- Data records
== Segment start ==
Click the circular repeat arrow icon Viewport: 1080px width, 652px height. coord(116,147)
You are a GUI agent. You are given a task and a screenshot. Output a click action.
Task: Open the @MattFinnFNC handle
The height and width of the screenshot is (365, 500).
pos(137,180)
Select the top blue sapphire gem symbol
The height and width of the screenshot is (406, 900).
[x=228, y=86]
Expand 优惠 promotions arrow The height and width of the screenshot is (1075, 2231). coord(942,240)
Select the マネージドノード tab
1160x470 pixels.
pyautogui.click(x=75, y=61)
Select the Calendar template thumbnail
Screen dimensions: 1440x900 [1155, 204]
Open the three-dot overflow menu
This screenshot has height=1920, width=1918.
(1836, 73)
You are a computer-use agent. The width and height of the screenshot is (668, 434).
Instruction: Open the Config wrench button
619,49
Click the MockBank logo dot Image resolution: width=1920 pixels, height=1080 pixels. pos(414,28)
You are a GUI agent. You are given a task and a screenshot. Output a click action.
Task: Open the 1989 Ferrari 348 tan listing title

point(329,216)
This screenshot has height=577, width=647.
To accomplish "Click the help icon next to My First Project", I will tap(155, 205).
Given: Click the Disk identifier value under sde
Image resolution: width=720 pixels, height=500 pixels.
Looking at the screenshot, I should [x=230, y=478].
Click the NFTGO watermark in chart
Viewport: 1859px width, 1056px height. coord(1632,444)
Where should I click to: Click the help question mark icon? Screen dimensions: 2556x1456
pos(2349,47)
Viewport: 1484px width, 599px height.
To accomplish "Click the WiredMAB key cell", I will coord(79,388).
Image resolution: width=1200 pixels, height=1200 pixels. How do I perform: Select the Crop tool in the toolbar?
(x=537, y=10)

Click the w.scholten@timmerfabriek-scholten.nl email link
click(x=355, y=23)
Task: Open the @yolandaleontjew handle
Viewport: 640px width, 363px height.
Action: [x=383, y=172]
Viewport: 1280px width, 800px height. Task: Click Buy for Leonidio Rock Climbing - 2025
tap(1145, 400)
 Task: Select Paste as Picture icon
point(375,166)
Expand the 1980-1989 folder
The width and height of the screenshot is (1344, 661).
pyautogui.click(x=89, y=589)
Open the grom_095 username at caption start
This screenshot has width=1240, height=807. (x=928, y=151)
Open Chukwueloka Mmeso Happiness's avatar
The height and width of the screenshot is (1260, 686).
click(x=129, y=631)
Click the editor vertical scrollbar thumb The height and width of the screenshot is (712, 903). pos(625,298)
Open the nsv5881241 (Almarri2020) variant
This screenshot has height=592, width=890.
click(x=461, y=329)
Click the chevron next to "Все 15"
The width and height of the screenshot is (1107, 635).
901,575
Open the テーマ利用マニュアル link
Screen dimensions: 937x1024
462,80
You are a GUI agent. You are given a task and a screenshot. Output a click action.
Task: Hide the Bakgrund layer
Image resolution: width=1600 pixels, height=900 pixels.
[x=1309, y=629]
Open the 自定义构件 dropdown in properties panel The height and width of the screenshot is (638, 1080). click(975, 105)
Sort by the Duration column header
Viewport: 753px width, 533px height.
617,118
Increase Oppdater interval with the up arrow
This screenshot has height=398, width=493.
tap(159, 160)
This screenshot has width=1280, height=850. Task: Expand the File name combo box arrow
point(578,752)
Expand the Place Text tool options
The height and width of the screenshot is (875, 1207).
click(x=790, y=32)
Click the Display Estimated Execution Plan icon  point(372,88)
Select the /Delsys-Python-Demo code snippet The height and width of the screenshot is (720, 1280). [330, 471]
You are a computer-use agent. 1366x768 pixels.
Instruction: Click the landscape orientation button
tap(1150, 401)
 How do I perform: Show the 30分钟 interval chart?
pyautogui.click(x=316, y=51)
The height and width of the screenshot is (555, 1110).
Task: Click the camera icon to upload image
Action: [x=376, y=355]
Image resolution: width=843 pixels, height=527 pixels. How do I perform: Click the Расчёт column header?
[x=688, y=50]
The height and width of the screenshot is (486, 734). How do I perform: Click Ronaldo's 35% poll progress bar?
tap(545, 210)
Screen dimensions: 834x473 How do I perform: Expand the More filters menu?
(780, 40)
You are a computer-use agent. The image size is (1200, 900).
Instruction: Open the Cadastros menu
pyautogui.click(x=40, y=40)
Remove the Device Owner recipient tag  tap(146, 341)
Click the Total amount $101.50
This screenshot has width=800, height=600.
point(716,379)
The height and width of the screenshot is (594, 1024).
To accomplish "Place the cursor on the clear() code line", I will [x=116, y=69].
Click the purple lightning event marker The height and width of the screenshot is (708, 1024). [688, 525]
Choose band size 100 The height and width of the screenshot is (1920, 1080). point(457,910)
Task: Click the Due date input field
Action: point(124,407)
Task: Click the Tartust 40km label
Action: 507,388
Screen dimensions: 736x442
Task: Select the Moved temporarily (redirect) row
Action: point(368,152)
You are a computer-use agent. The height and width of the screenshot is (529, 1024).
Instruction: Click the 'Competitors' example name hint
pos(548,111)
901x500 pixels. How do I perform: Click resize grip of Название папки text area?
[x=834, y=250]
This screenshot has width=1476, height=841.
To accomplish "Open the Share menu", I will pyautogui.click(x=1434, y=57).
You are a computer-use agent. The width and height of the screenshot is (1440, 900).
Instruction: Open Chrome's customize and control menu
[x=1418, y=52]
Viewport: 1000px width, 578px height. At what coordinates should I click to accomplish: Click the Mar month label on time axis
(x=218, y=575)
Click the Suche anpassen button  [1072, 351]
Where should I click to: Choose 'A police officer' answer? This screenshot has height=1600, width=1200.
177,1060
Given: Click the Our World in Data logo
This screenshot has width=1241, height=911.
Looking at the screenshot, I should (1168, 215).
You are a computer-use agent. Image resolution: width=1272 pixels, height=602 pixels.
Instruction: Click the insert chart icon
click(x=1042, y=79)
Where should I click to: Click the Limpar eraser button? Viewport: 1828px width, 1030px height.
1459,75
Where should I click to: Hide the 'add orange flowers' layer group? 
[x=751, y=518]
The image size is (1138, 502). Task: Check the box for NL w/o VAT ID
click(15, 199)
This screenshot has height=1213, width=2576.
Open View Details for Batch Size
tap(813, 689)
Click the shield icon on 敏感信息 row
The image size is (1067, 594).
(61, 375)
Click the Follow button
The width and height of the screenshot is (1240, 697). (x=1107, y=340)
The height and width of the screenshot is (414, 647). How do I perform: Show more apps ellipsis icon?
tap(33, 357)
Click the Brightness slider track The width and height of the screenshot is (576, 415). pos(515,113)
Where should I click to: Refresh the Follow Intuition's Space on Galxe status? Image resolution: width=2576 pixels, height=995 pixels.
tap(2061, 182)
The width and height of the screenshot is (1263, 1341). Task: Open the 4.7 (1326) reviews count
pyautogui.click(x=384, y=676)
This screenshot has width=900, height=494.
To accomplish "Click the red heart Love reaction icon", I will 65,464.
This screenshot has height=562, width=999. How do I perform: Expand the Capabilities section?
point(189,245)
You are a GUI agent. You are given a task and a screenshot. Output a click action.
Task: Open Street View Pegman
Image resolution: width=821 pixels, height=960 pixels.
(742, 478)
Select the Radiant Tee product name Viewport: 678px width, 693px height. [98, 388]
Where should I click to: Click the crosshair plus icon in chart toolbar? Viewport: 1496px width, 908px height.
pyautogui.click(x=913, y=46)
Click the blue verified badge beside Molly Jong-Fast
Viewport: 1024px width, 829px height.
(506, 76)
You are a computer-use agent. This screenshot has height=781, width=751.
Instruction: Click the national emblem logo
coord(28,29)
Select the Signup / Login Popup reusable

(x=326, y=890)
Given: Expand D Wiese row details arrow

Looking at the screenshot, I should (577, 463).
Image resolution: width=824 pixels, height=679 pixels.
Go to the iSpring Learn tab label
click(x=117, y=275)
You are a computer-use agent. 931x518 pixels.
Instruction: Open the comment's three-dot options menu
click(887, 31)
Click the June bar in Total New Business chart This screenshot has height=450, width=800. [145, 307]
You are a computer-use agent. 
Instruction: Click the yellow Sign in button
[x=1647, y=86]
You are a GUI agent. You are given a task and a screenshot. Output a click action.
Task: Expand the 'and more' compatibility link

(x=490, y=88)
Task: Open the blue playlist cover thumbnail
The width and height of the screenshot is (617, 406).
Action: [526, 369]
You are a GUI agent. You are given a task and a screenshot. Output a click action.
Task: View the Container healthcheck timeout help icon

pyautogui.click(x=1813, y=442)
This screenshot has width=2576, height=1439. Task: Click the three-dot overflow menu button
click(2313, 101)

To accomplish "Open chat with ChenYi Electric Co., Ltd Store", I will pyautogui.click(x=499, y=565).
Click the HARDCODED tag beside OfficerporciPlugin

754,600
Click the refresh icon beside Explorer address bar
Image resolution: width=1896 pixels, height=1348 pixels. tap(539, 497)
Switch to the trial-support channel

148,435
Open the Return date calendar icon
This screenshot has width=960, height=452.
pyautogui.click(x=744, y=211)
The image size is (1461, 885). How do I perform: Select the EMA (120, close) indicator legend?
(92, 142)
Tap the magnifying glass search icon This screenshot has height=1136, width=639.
== Segment end ==
- Instructions to follow
Copy every line of the records above, starting with the first, up to and including the line containing "Select the マネージドノード tab".

- Answer area
Click the circular repeat arrow icon Viewport: 1080px width, 652px height. coord(116,147)
You are a GUI agent. You are given a task and a screenshot. Output a click action.
Task: Open the @MattFinnFNC handle
The height and width of the screenshot is (365, 500).
pos(137,180)
Select the top blue sapphire gem symbol
The height and width of the screenshot is (406, 900).
[x=228, y=86]
Expand 优惠 promotions arrow The height and width of the screenshot is (1075, 2231). coord(942,240)
Select the マネージドノード tab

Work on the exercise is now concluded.